THE TASK >>
Your answer should consist only of the lines below from the one with "Where should I click to: Click the Username" through the one with "Task: Click the Dashboard gauge icon", copied exactly.

Recorded data >>
# # # # #

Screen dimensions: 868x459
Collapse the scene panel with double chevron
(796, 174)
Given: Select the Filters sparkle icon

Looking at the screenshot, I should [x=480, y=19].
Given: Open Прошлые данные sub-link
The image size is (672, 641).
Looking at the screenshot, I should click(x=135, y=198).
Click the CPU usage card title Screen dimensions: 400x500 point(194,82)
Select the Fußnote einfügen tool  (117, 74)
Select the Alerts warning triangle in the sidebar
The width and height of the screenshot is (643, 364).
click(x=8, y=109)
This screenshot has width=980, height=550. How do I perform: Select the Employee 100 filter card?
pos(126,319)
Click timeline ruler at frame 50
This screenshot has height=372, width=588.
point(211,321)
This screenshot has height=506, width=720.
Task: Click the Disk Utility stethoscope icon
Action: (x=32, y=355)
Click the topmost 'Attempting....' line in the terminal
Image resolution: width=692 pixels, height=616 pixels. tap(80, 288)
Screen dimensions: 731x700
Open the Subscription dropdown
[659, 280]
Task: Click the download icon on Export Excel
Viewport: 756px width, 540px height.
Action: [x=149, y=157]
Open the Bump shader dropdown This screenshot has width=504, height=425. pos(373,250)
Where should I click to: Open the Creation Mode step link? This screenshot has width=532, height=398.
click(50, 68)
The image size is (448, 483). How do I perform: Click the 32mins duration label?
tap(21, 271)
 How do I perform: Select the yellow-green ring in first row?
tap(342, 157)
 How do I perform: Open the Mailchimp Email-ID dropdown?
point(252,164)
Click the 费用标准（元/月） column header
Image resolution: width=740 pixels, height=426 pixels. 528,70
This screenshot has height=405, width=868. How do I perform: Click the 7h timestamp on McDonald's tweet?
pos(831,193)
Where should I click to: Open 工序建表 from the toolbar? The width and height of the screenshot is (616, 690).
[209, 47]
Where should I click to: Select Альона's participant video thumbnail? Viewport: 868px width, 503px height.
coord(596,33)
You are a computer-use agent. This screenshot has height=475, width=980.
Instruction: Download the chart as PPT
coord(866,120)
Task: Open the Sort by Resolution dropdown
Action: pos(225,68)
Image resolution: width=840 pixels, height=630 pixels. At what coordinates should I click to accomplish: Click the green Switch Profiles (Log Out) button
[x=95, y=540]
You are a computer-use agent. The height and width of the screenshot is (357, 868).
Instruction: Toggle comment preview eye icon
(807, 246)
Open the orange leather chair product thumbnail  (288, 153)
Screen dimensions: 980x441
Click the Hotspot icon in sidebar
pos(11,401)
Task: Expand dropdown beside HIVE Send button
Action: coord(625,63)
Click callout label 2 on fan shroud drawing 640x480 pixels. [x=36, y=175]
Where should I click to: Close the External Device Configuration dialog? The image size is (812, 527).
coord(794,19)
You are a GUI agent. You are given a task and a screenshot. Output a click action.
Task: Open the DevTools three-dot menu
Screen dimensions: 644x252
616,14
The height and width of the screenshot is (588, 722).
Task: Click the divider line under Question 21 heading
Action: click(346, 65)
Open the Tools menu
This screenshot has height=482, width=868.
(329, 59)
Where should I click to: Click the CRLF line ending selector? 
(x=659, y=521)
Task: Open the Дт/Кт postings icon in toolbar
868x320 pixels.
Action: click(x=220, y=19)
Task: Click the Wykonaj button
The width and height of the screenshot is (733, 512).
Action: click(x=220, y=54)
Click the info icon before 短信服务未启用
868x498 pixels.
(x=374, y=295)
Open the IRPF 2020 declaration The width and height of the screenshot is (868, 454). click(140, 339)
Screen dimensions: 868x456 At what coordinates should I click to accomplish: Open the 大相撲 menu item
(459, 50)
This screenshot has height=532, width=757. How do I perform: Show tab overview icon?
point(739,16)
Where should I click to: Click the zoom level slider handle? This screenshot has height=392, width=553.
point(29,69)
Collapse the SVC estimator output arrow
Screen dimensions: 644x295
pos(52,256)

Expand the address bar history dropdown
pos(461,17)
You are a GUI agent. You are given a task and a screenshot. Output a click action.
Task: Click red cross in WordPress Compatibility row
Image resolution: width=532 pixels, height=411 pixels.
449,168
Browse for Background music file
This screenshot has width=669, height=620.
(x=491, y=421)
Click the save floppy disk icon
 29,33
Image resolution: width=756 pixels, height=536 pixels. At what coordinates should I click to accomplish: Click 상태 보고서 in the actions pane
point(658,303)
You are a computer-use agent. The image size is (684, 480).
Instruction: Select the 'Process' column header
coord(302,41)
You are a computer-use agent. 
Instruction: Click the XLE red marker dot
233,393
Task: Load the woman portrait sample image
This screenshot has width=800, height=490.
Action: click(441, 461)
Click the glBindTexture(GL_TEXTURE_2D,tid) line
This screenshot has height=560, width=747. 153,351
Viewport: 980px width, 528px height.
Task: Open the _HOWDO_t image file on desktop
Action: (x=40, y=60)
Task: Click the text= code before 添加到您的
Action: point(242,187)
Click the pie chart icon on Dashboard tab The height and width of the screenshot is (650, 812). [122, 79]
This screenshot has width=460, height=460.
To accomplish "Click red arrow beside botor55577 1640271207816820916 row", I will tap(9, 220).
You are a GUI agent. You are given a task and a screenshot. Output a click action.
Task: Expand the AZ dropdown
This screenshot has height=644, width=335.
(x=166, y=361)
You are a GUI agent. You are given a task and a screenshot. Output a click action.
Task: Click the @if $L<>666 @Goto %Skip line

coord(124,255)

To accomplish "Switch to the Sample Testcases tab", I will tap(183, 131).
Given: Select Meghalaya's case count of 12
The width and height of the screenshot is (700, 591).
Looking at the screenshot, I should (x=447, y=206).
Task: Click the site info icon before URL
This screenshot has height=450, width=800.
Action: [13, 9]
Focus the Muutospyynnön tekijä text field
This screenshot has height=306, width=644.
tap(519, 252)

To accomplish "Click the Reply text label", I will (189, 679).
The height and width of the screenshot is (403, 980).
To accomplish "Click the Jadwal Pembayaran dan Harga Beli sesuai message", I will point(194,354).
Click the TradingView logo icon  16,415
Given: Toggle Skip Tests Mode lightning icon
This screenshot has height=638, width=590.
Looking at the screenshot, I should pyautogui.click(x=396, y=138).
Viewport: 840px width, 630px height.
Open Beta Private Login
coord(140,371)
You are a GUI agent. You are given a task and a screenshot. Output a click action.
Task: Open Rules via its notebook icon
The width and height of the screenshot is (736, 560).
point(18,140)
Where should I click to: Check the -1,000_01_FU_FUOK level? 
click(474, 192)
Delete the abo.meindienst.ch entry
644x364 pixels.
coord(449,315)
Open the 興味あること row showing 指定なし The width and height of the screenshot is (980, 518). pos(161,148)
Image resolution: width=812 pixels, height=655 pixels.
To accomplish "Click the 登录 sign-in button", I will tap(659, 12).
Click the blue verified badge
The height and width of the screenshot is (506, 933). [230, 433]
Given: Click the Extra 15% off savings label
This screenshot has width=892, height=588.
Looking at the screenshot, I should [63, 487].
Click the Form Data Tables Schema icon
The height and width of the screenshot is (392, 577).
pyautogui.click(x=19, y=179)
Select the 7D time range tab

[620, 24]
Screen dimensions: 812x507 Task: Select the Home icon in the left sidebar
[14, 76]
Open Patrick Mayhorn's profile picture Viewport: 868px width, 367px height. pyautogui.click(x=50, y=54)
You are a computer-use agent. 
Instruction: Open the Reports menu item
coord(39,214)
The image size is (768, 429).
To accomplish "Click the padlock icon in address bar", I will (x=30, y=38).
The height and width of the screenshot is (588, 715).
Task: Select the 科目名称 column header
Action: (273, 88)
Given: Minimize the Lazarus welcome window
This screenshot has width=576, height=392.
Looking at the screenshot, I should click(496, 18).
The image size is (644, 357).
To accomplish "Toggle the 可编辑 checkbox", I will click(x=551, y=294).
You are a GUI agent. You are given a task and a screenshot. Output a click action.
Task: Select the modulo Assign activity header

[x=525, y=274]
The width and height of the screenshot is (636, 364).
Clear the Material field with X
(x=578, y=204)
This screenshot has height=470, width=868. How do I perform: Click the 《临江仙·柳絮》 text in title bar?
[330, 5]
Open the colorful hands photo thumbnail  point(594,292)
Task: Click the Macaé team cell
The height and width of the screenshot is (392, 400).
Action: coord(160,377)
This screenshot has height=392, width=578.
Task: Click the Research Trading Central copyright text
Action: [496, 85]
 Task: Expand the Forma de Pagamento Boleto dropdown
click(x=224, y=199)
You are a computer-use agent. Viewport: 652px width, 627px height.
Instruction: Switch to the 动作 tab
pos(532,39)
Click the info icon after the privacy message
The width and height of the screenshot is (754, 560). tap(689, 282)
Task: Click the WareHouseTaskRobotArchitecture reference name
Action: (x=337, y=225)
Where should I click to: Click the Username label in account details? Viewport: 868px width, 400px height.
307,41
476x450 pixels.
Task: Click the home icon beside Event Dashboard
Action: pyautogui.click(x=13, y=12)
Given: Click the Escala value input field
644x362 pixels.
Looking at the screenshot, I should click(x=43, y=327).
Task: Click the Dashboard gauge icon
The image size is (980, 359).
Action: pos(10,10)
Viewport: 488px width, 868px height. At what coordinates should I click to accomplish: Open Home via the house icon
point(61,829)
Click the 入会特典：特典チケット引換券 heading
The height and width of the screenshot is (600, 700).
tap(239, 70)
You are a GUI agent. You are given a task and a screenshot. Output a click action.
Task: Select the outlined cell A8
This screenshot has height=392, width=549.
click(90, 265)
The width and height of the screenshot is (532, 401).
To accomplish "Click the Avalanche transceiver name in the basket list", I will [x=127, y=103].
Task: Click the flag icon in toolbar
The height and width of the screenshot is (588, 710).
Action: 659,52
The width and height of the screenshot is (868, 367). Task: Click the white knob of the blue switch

# # # # #

SOLUTION FOR THIS TASK >>
Where should I click to: Click the Username label in account details? Viewport: 868px width, 400px height.
307,41
476x450 pixels.
Task: Click the home icon beside Event Dashboard
Action: pyautogui.click(x=13, y=12)
Given: Click the Escala value input field
644x362 pixels.
Looking at the screenshot, I should click(x=43, y=327).
Task: Click the Dashboard gauge icon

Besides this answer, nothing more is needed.